[Records from a data collection]
----
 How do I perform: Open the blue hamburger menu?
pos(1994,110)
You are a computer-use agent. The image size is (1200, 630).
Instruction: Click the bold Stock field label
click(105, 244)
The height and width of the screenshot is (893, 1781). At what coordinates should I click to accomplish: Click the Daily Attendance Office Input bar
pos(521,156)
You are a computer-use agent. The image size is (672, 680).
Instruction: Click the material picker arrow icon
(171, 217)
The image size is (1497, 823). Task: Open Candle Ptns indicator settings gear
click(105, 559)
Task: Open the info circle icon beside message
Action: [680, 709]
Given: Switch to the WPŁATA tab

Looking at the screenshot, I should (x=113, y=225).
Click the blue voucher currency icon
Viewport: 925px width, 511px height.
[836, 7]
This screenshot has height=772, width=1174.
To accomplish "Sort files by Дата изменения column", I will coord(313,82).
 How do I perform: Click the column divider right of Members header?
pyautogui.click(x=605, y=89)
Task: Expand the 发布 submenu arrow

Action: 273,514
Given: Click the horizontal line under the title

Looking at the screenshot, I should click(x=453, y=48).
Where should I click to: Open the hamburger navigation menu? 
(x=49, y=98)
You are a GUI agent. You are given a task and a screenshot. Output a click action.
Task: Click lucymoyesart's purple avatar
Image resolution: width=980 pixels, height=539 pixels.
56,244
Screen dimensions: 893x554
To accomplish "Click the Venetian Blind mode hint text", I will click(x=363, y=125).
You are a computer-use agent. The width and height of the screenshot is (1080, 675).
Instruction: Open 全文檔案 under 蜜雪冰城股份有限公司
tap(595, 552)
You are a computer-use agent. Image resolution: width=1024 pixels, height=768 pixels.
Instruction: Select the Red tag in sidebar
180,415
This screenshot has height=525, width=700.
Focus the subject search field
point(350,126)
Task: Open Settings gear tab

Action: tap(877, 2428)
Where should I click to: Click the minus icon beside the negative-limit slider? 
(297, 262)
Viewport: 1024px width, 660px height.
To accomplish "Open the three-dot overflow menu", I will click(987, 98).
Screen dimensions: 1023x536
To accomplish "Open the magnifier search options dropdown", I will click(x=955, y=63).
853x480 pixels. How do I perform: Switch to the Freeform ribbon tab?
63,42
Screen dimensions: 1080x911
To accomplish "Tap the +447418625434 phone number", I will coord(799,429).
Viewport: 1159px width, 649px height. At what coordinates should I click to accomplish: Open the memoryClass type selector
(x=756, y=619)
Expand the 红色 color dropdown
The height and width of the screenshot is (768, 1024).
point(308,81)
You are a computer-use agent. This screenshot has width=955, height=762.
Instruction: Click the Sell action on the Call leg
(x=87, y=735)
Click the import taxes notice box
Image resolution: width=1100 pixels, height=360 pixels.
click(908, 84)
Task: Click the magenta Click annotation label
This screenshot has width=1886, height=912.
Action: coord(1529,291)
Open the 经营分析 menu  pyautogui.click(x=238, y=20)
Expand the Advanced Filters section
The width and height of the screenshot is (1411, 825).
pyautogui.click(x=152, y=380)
----
- _Challenge_
Identify every line of the material above that contains the string "dimensions", treating uppercase and lowercase as different, and copy each of those lines.

- _Worked answer_
Screen dimensions: 893x554
Screen dimensions: 1023x536
Screen dimensions: 1080x911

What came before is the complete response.